Inclusive content entry environment


Look for an inclusive entry environment that gives your subject matter experts and casual contributors easy access to your content repository. They should be able to view their additions and changes immediately and in context.

  • Will your nontechnical users and content authors have an easy-to-use and intuitive interface?

  • Can your external or freelance collaborators use a web browser to enter content or administer the CMS from outside of your internal network?

  • Can your site designers use standard HTML editors like Homesite and Dreamweaver to create site templates, or does the CMS lock you into a proprietary editing environment?

  • Can the CMS you’re looking at convert your content in a simple and efficient manner?

  • When you hand creative content off to your web development staff, can the CMS transform word processor documents to formatted HTML text, optimize bitmapped images to load faster on the Web, and change image formats?


All of the above elements are expanded further hereunder.

Import of exisiting data – Data Conversion


Conversion to a highly structured format is difficult because it means adding structure to the data. The scope of such an effort would require a team of workers dedicated to the conversion alone given the size of the data at hand in this project.

The data has to be imported and converted to content elements associated with meaningful metadata.

There is a simple lesson we have learned on data conversion: volume always complicates matters. Most recipes will work if you double the ingredients. But try multiplying by 50 or 100 and all you'll have is a mess in the kitchen and a big room full of hungry people.

So, the solution has to bring support tools to the table to help this conversion.

The tools will have to be integrated into the process which will be used to carry this conversion.

Automated solutions are ideally suited for high volumes of data. The computer is many times faster than a person. All you have to do is find or develop software that will completely and accurately convert your data to a structured format.

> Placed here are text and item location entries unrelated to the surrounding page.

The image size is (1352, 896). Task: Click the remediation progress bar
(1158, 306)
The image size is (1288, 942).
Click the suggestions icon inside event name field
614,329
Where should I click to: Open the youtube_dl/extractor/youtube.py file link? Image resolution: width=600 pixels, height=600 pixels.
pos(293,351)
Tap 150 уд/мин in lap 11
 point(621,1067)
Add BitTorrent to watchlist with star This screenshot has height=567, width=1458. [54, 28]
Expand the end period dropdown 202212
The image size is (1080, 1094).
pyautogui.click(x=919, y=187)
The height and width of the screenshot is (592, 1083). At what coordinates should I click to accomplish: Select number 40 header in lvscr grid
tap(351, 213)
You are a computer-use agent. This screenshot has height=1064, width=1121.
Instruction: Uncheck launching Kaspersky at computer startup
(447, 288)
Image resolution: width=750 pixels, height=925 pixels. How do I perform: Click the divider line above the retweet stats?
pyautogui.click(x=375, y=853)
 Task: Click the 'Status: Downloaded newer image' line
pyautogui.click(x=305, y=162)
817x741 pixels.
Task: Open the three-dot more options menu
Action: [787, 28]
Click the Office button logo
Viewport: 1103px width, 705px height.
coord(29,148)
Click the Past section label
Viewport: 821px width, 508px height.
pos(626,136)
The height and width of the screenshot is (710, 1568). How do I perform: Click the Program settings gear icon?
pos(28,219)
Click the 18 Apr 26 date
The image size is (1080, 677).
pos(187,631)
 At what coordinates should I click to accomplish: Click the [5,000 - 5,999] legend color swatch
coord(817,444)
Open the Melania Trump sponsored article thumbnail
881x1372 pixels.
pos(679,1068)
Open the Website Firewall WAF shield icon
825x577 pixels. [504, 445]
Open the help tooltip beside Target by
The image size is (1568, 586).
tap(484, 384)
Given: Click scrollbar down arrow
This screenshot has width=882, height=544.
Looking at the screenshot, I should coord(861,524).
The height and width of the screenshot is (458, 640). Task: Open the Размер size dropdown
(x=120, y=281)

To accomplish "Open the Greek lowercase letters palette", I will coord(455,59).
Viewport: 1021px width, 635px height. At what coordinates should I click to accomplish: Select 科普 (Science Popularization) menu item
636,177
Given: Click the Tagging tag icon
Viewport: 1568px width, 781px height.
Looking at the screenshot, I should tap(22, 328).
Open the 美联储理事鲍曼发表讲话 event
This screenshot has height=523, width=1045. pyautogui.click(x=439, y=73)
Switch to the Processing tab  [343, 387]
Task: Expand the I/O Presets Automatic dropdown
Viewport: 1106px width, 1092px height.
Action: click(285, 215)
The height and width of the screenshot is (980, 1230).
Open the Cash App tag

Well, it is not that simple! Why? Because this isn't just a conversion. You are adding structure to your documents, which requires inference and subjective decision-making.

Rights tools and process for the job

Surely the computer can do most of the grunt work and then experts can fix it up afterwards.

It is a fact that combining automation with expert review seems to be the best approach. But only if it's done right.

If you do enough damage to your car, the insurance company will give you money to buy another one rather than fix the one you have. Similarly, "fixing" a conversion tool can actually take longer than tagging by hand. It's clear that one key to a successful conversion is to automate as much as you can as cleanly as you can.

Large volumes require standardization to prevent chaos. Otherwise, different interpretations will generate inconsistent results. Problems can be prevented by implementing "conversion specifications," which detail every element in a document and how it should be coded in the new format. These specifications are used as a standards document throughout the project.

So, one key to successfully using conversion software is to customize it. Some CMS vendors have developed suites of conversion filters that can be configured to the specifications of the project.

It is crucial to minimize the amount of cleanup necessary after the conversion is finished. You can view this as a quality control.

The most critical element of quality control is customer feedback. The entire conversion process should be open to the organization, so that a misunderstanding doesn't result in thousands of mistagged pages.

Once the conversion is underway, partial deliveries should be sent to the client as they are completed. This will give understanding of how new data will best implement on the new system.

Perhaps the most pernicious problem of large volumes is that the work involved is impossible to predict. In other words, even if you do budget for all the expert days you think you need, you might very well need more. This could lead to disgruntled workers and even more disgruntled executives. This speaks on the importance of visibility and partial deliveries for early implementation.